Stored records:
===

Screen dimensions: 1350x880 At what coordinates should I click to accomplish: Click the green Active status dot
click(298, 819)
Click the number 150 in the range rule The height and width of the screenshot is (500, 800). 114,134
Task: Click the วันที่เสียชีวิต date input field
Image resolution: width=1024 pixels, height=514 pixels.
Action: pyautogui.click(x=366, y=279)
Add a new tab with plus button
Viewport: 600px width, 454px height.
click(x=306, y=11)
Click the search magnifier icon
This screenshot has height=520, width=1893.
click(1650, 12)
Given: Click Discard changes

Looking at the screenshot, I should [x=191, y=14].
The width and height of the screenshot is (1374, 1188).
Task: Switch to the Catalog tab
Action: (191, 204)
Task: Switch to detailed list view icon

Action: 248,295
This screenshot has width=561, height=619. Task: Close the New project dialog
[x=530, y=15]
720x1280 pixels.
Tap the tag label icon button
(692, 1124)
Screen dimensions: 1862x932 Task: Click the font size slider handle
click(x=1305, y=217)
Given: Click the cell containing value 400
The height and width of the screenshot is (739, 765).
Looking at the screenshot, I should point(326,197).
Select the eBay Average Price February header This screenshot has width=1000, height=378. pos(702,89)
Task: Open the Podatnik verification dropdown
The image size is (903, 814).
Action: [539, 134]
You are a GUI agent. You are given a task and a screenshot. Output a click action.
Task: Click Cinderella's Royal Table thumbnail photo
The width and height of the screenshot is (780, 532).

===

▶ _WHAT THE EXERCISE ASKS_
Repeat the line containing "Given: Click Discard changes" and all subsequent lines through the final line of the data, exactly and with no others.

▶ _OUTPUT BELOW_
Given: Click Discard changes

Looking at the screenshot, I should [x=191, y=14].
The width and height of the screenshot is (1374, 1188).
Task: Switch to the Catalog tab
Action: (191, 204)
Task: Switch to detailed list view icon

Action: 248,295
This screenshot has width=561, height=619. Task: Close the New project dialog
[x=530, y=15]
720x1280 pixels.
Tap the tag label icon button
(692, 1124)
Screen dimensions: 1862x932 Task: Click the font size slider handle
click(x=1305, y=217)
Given: Click the cell containing value 400
The height and width of the screenshot is (739, 765).
Looking at the screenshot, I should point(326,197).
Select the eBay Average Price February header This screenshot has width=1000, height=378. pos(702,89)
Task: Open the Podatnik verification dropdown
The image size is (903, 814).
Action: [539, 134]
You are a GUI agent. You are given a task and a screenshot. Output a click action.
Task: Click Cinderella's Royal Table thumbnail photo
The width and height of the screenshot is (780, 532).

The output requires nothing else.